» ABOUT THIS TASK
Copy out exactly the stretch of the listing below that begins at the line containing "The width and" and ends at the line containing "Task: Select the rotate gizmo icon", and copy nothing outside it.

» DATA SHOWN
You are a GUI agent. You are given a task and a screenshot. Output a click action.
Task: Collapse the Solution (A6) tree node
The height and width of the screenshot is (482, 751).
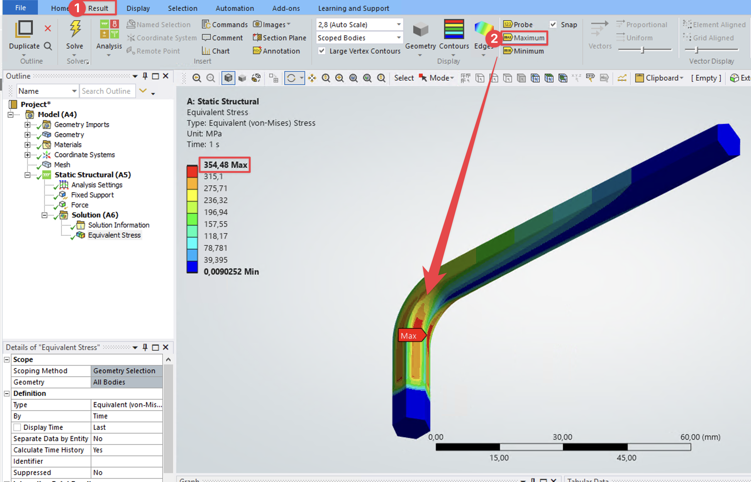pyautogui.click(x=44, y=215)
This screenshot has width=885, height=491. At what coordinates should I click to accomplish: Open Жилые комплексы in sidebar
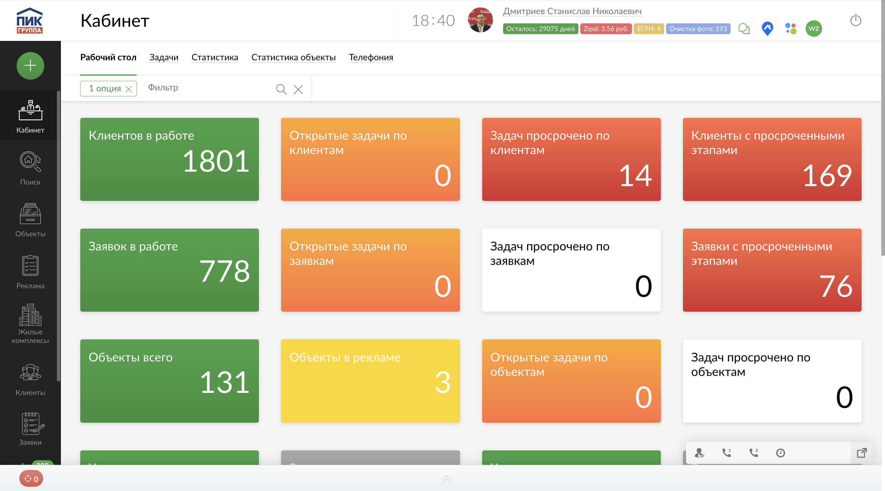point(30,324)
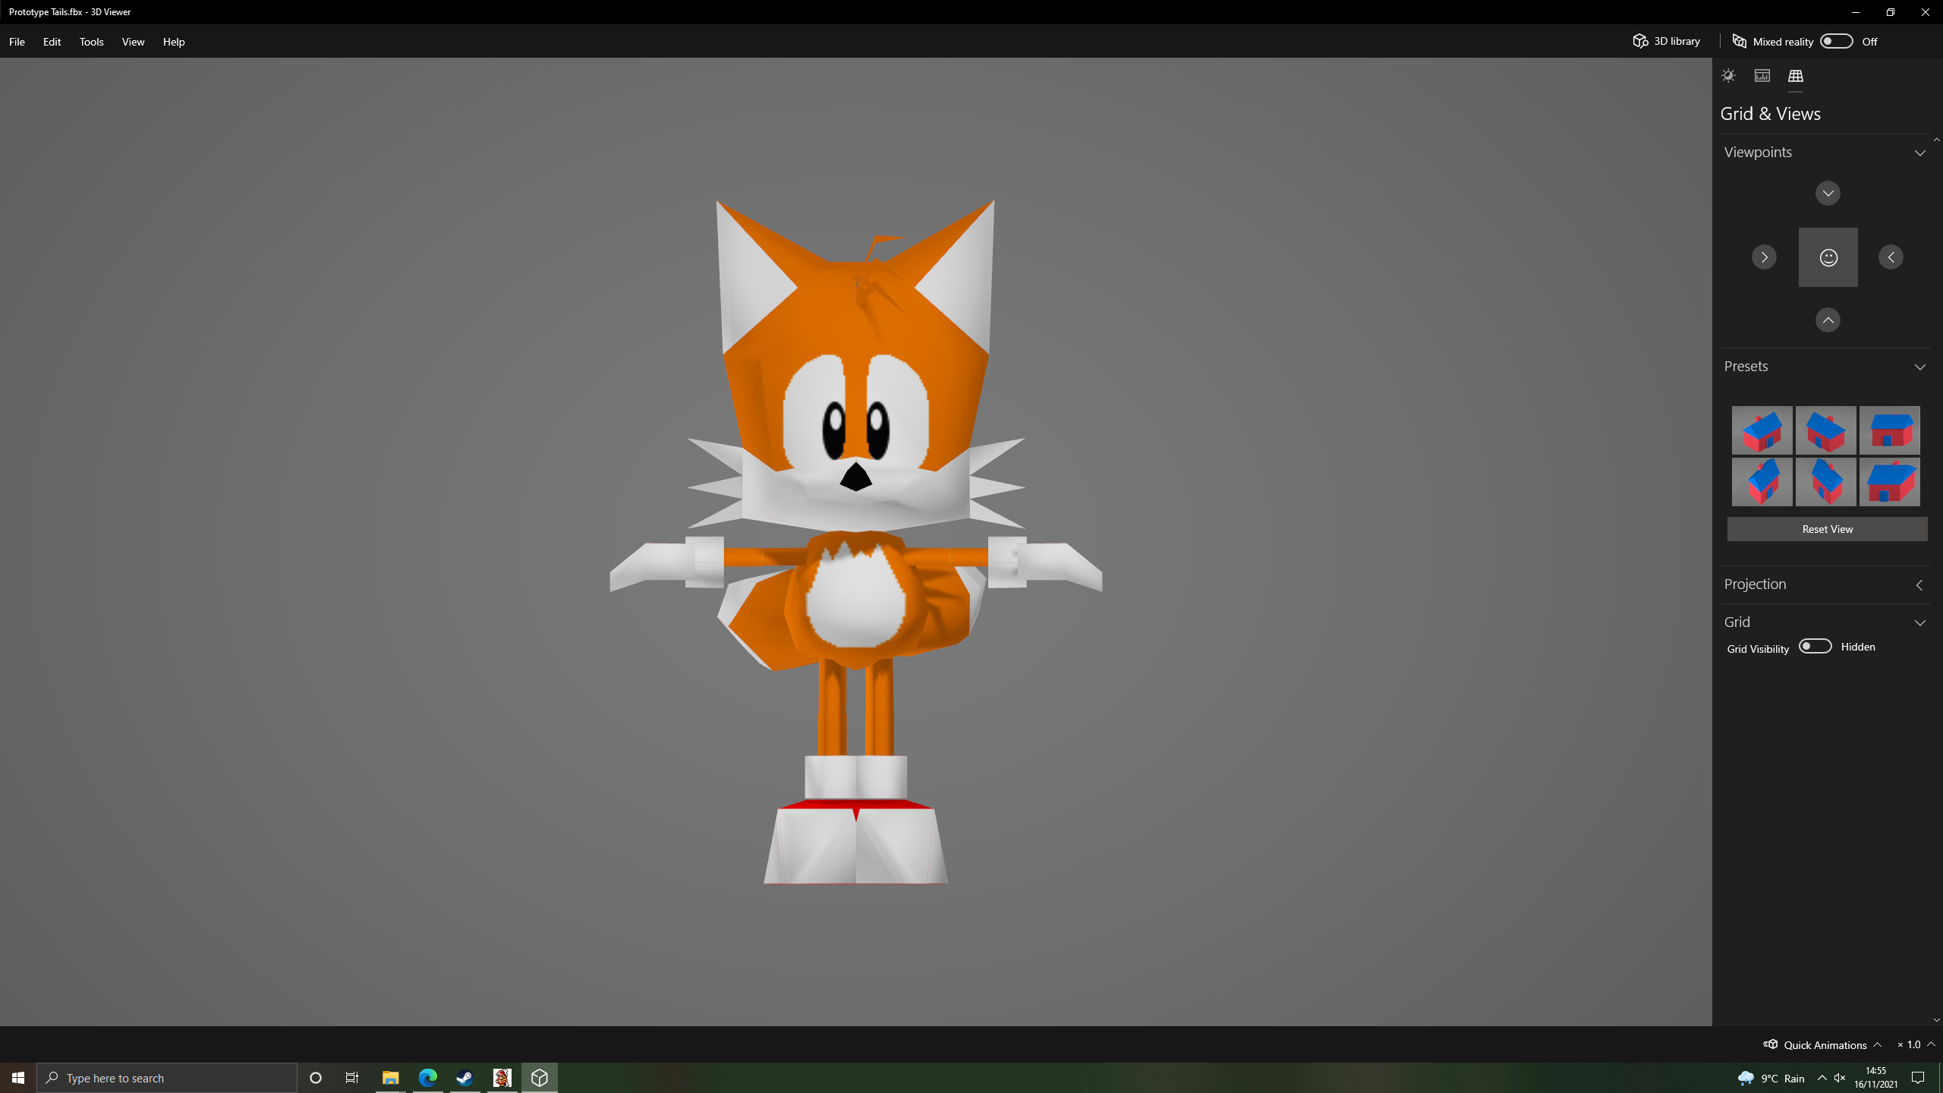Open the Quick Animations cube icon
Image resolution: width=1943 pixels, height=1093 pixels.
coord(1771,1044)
* * *
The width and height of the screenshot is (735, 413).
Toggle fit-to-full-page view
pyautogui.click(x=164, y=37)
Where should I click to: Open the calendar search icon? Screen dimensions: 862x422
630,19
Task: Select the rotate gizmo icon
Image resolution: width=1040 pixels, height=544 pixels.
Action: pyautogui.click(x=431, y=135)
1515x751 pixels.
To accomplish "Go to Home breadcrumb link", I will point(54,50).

» WRITTEN SOLUTION
The width and height of the screenshot is (735, 413).
Toggle fit-to-full-page view
pyautogui.click(x=164, y=37)
Where should I click to: Open the calendar search icon? Screen dimensions: 862x422
630,19
Task: Select the rotate gizmo icon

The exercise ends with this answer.